Olpak sözlerine şöyle devam etti: "Gıda, elektronik, kozmetik ürünleri ile tekstil ve hazır giyim sektörlerinde faaliyet gösteren firmalarımızın Rusya'ya yönelik geleneksel pazarlama ve satış yöntemlerinin yanı sıra e-ticaret mekanizmalarını da kullanmaları gerektiği önem taşıyor. Türk malı araçlara ve işlenmiş tarım ürünlerine, gümrük vergisinin sıfırlanması da önemli konular arasında. Salgın nedeni ile Türk personele vize çalışma izni alımında zorluklar yaşanıyor. Bu konuda, bürokratik işlemlerin hızlandırılması ve belli kolaylıklar sağlanması hem iş dünyası hem de hizmet alıcılar için karşılıklı fayda sağlayacaktır. İki ülke arasında nakliye alanında geçiş belgesi ve kota sorunlarının çözüme kavuşturulması önem arz ediyor. Son olarak, Türkiye'nin PPP alanında tecrübesi dikkate alınarak, kamu-özel sektör iş birliğinde somut projelerin geliştirilmesi her iki taraf için faydalı olacaktır. Rus şair ve yazar Aleksandr Puşkin, Bakır Atlı adlı eserinde "Sevgi olmayan yerde, neşe de olmaz." diyor. Türkiye ve Rusya'nın iş dünyası temsilcileri olarak, karşılıklı ticaret ve yatırımlarımızı güçlendirmek için önümüzdeki dönemde de birlikte ve neşeyle çalışmaya devam edeceğiz."

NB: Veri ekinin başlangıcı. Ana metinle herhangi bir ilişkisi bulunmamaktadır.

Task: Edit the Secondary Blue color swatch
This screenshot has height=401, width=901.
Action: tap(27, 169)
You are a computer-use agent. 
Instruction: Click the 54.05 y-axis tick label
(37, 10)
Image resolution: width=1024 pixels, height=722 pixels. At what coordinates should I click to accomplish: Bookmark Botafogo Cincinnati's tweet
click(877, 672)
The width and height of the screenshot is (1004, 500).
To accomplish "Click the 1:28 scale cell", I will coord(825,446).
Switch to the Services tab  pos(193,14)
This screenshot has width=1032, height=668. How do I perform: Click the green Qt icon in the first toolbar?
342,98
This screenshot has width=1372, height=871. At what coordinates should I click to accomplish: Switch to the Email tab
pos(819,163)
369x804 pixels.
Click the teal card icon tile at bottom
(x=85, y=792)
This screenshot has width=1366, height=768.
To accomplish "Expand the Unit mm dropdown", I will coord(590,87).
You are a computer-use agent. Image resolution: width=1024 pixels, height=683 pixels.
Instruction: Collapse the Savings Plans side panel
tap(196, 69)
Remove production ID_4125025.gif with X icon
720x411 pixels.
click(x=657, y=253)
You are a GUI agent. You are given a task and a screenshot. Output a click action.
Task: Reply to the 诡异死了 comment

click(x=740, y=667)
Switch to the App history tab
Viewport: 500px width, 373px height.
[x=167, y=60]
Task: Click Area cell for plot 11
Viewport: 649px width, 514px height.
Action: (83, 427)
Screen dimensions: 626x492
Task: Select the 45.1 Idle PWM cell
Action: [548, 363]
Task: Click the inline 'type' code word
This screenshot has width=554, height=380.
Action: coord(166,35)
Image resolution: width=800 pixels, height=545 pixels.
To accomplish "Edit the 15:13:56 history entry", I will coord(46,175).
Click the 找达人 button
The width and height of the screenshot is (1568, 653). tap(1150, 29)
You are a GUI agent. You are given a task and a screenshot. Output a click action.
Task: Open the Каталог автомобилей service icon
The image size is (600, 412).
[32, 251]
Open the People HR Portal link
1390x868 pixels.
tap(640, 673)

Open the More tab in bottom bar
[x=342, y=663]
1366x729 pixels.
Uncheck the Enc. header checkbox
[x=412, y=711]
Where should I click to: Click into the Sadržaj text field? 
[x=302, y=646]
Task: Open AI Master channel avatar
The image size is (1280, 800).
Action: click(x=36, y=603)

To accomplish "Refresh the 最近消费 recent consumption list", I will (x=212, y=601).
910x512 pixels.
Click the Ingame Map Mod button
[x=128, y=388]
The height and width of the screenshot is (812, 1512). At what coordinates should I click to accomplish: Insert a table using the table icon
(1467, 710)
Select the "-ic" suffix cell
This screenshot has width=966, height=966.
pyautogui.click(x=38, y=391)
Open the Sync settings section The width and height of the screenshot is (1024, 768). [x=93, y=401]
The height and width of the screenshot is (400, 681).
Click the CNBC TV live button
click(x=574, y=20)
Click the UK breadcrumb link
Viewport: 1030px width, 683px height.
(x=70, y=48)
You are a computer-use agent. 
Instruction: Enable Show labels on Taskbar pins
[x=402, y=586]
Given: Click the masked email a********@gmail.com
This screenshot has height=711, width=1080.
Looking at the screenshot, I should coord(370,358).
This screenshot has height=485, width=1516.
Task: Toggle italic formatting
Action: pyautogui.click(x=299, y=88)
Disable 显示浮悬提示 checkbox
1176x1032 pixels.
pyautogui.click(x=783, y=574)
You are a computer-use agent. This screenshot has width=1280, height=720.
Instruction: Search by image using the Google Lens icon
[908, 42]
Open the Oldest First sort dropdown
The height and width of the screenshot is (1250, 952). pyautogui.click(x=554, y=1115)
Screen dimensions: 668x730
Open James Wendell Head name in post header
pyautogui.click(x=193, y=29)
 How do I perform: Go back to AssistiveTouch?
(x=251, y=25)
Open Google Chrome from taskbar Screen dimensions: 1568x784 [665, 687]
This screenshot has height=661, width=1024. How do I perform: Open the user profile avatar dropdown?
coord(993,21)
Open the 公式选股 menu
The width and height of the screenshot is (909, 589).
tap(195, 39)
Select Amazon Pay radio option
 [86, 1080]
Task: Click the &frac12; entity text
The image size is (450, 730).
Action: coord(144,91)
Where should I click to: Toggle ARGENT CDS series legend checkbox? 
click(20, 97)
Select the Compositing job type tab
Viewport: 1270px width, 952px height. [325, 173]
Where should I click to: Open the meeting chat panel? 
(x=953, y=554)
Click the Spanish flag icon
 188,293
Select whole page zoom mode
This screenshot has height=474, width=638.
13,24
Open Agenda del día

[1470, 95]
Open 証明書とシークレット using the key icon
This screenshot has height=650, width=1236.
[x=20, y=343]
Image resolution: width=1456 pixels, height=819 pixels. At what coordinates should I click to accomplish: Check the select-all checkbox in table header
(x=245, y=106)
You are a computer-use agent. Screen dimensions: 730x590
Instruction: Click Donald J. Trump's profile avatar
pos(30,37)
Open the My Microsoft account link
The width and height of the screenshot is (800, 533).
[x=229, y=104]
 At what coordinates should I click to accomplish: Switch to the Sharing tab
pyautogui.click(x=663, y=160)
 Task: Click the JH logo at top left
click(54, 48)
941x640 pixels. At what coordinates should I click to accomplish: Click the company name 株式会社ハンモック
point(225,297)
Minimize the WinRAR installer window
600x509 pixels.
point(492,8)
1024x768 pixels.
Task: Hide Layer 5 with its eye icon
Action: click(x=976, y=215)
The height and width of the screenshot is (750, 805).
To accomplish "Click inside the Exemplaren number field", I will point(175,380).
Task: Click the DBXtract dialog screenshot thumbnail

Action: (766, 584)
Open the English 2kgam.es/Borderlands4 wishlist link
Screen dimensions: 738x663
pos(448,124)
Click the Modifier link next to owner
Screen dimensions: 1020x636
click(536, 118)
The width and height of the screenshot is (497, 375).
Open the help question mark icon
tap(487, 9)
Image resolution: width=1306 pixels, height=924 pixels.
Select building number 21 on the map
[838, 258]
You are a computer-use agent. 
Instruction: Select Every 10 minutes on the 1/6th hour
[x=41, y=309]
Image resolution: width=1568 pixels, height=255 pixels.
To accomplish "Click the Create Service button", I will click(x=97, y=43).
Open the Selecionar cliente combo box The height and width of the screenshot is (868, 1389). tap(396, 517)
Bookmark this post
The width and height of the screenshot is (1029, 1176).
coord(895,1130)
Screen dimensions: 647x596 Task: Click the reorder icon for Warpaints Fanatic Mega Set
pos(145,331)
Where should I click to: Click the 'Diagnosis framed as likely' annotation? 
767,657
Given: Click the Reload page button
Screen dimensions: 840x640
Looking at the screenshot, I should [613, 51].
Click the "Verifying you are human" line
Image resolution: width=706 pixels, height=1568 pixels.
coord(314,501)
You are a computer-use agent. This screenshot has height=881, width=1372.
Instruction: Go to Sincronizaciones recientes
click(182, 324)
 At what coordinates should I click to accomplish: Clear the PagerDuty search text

DEİK/Türkiye-Rusya İş Konseyi Başkanı Mithat Yenigünise, "Ülkelerimiz arasındaki çok boyutlu ilişkiyi; siyaset, ticaret, savunma, eğitim, sağlık ve ulaştırma alanları başta olmak üzere geniş bir çerçevede sürdürüyoruz. Özellikle ekonomik ve ticari ilişkiler Rusya Federasyonu'yla ilişkilerimizin itici gücünü oluşturmaktadır. Rusya en önemli dış ticaret ortaklarımızdan biridir. Türkiye-Rusya İş Konseyi olarak, son dönemde neler yaptığımıza da kısaca değinmek istiyorum. Salgının ilk gününden itibaren Büyükelçimiz ve Ticaret Müşavirlerimizin de video konferans yöntemiyle katıldığı İş Konseyi Yürütme Kurulu toplantıları, webinarlar, Interconnected Business toplantıları ile hem işlerimizi yürütüp, hem de buralardan aldığımız sorun, öneri, her türlü bilgiyi devletimizin ilgili birimlerine ileterek, çözüme katkı sunmaya devam ettik" dedi. Yenigün, salgın sonrası dönemde karşılıklı olarak etkileşimin artması için vize rejiminin eski, karşılıklı serbesti haline dönmesi gerektiğini ve sıkça gündeme gelen yerel para birimleri ile ticaretin, iki ülke arasındaki ekonomik iş birliğini geliştirmesindeki önemini vurgulayarak, "İş insanlarının yeni normalleşmeyle beraber ikili ekonomik ilişkilerimizin bu yıl artarak devam etmesi için iki ülke arasındaki stratejik projelerin devam ettirilmesi gerektiğine ve yeni dönemde yatırım ve ticaretimizi daha da güçlendireceğimize inanıyorum. Türkiye – Rusya İş Konseyi olarak ise, iki ülke liderleri tarafından atılan adımların şirketlerimiz arasında kârlı yatırımlara dönüşmesi için her zamankinden daha çok çalışacağız" dedi.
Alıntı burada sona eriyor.